- _Provided text_:
[Start of section]

Shades of Gould

friendshipFrom the safety of seven years, a decade away, I can now say that we all went a little capital I-for-internet, insane in the mid-2000s. Here we were with this way of connecting with practically everyone with with access to home row and we used it. Hell yes, we used it. We adopted a sort of drunken, devil-may-care personae and wrote minute replays of everything from grilled cheese sandwiches to one-night makeouts. We gave enemies nicknames and embellished fan fiction about their yolk-stained cordaroys. We were so, so. . . loud.

At the same time, shit was exploding everywhere. Our Readers bulged. It wasn’t uncommon to be a die-hard fan of 200 different blogs. And when those ran out, there was Gawker or HuffPo or Slate or McSweeneys or The Onion. We were boldly, triumphantly megaphoning our existence at whoever would listen. We were gobbling up instances of other people existing, too, and commenting whether on the site or snickering while hidden behind Cheeto dust.

In the mid-2000s you could still get famous for your blog. You could also get fired.

[End of section]

- _Directions_:
List every website or publication that the Shades of Gould text above names as a place readers turned to once their blogs ran out.

- _Given data_:

[Start of section]

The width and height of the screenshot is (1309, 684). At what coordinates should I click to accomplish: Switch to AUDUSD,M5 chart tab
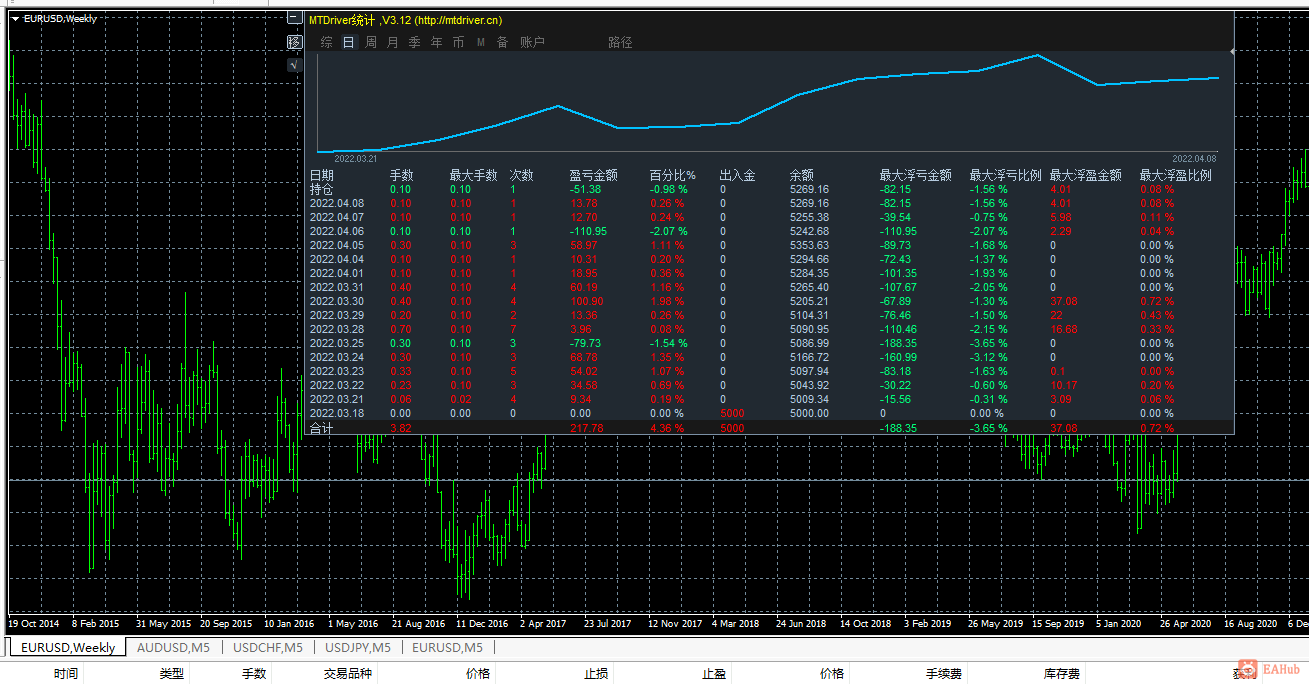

[End of section]
[Start of section]

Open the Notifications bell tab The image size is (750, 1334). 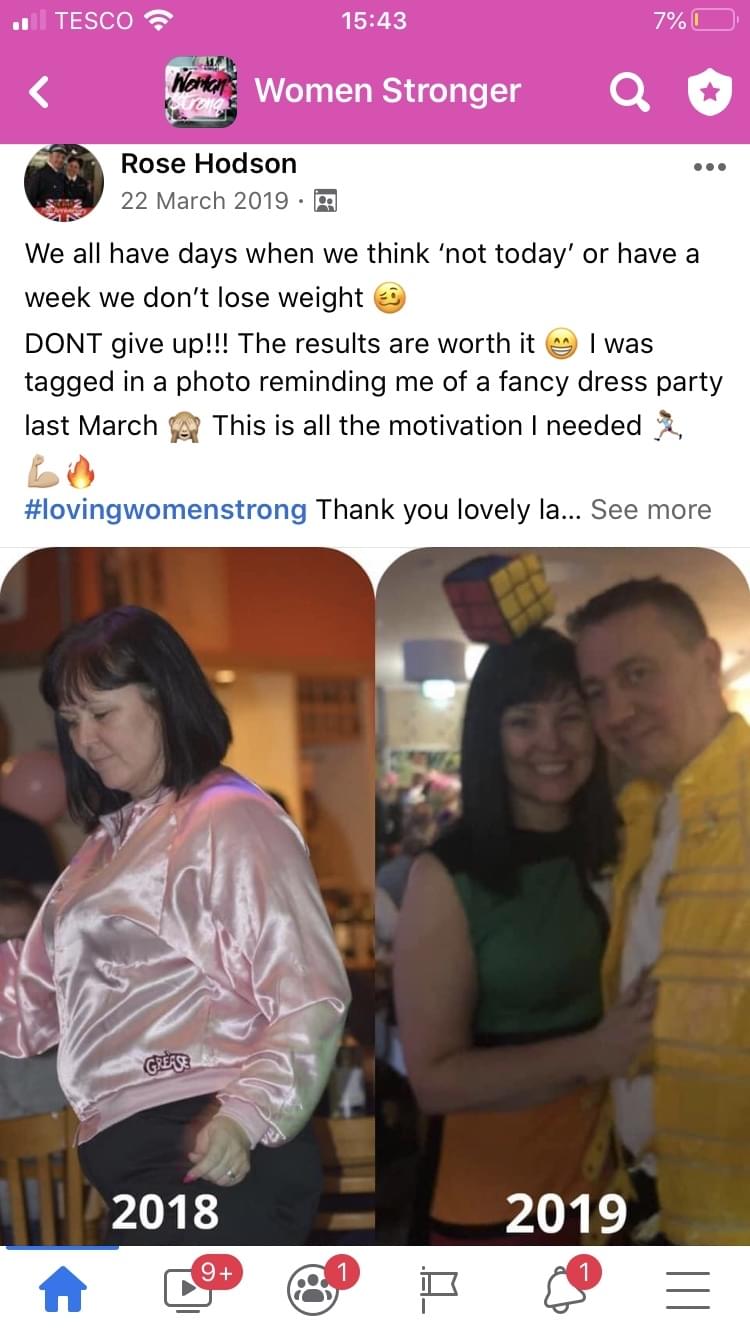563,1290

[End of section]

- _Expected output_:
Gawker, HuffPo, Slate, McSweeneys, The Onion